Written request →
Copy the following lines verbatim.

Dataset entries →
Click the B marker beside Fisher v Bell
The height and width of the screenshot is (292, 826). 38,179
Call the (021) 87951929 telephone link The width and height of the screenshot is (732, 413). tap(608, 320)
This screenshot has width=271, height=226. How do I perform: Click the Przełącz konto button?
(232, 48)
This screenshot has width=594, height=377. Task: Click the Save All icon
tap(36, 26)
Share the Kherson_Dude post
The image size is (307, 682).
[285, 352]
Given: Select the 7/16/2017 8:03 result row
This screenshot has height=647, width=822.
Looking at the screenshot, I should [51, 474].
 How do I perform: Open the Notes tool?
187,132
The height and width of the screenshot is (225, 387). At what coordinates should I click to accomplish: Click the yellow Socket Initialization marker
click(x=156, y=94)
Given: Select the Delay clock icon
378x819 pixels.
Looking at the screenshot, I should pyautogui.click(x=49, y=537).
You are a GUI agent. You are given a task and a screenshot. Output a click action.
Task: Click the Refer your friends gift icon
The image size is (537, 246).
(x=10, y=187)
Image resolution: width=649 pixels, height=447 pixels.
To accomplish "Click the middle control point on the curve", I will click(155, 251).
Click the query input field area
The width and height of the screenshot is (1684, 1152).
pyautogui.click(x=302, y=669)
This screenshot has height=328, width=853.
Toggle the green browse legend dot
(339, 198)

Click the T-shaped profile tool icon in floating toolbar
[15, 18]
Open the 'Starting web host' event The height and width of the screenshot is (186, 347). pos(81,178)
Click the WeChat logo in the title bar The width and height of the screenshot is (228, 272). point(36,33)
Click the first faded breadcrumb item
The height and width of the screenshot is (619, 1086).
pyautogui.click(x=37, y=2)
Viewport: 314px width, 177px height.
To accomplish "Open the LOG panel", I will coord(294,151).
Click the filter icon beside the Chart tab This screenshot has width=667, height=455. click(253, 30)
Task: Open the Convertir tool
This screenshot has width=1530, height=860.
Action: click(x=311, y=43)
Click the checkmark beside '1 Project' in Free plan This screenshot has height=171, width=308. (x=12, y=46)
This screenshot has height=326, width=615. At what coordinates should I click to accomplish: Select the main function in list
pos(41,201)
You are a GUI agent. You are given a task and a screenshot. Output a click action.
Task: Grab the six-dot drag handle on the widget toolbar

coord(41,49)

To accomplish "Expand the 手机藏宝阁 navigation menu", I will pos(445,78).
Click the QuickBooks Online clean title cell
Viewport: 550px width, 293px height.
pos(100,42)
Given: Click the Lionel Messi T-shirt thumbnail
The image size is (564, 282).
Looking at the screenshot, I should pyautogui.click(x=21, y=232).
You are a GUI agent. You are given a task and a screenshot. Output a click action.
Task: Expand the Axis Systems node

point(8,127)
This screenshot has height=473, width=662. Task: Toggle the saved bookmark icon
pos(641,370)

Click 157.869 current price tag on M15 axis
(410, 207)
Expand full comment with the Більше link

Response to the exercise →
Click the B marker beside Fisher v Bell
The height and width of the screenshot is (292, 826). 38,179
Call the (021) 87951929 telephone link The width and height of the screenshot is (732, 413). tap(608, 320)
This screenshot has width=271, height=226. How do I perform: Click the Przełącz konto button?
(232, 48)
This screenshot has width=594, height=377. Task: Click the Save All icon
tap(36, 26)
Share the Kherson_Dude post
The image size is (307, 682).
[285, 352]
Given: Select the 7/16/2017 8:03 result row
This screenshot has height=647, width=822.
Looking at the screenshot, I should [51, 474].
 How do I perform: Open the Notes tool?
187,132
The height and width of the screenshot is (225, 387). At what coordinates should I click to accomplish: Click the yellow Socket Initialization marker
click(x=156, y=94)
Given: Select the Delay clock icon
378x819 pixels.
Looking at the screenshot, I should pyautogui.click(x=49, y=537).
You are a GUI agent. You are given a task and a screenshot. Output a click action.
Task: Click the Refer your friends gift icon
The image size is (537, 246).
(x=10, y=187)
Image resolution: width=649 pixels, height=447 pixels.
To accomplish "Click the middle control point on the curve", I will click(155, 251).
Click the query input field area
The width and height of the screenshot is (1684, 1152).
pyautogui.click(x=302, y=669)
This screenshot has height=328, width=853.
Toggle the green browse legend dot
(339, 198)

Click the T-shaped profile tool icon in floating toolbar
[15, 18]
Open the 'Starting web host' event The height and width of the screenshot is (186, 347). pos(81,178)
Click the WeChat logo in the title bar The width and height of the screenshot is (228, 272). point(36,33)
Click the first faded breadcrumb item
The height and width of the screenshot is (619, 1086).
pyautogui.click(x=37, y=2)
Viewport: 314px width, 177px height.
To accomplish "Open the LOG panel", I will coord(294,151).
Click the filter icon beside the Chart tab This screenshot has width=667, height=455. click(253, 30)
Task: Open the Convertir tool
This screenshot has width=1530, height=860.
Action: click(x=311, y=43)
Click the checkmark beside '1 Project' in Free plan This screenshot has height=171, width=308. (x=12, y=46)
This screenshot has height=326, width=615. At what coordinates should I click to accomplish: Select the main function in list
pos(41,201)
You are a GUI agent. You are given a task and a screenshot. Output a click action.
Task: Grab the six-dot drag handle on the widget toolbar

coord(41,49)

To accomplish "Expand the 手机藏宝阁 navigation menu", I will pos(445,78).
Click the QuickBooks Online clean title cell
Viewport: 550px width, 293px height.
pos(100,42)
Given: Click the Lionel Messi T-shirt thumbnail
The image size is (564, 282).
Looking at the screenshot, I should pyautogui.click(x=21, y=232).
You are a GUI agent. You are given a task and a screenshot. Output a click action.
Task: Expand the Axis Systems node

point(8,127)
This screenshot has height=473, width=662. Task: Toggle the saved bookmark icon
pos(641,370)

Click 157.869 current price tag on M15 axis
(410, 207)
Expand full comment with the Більше link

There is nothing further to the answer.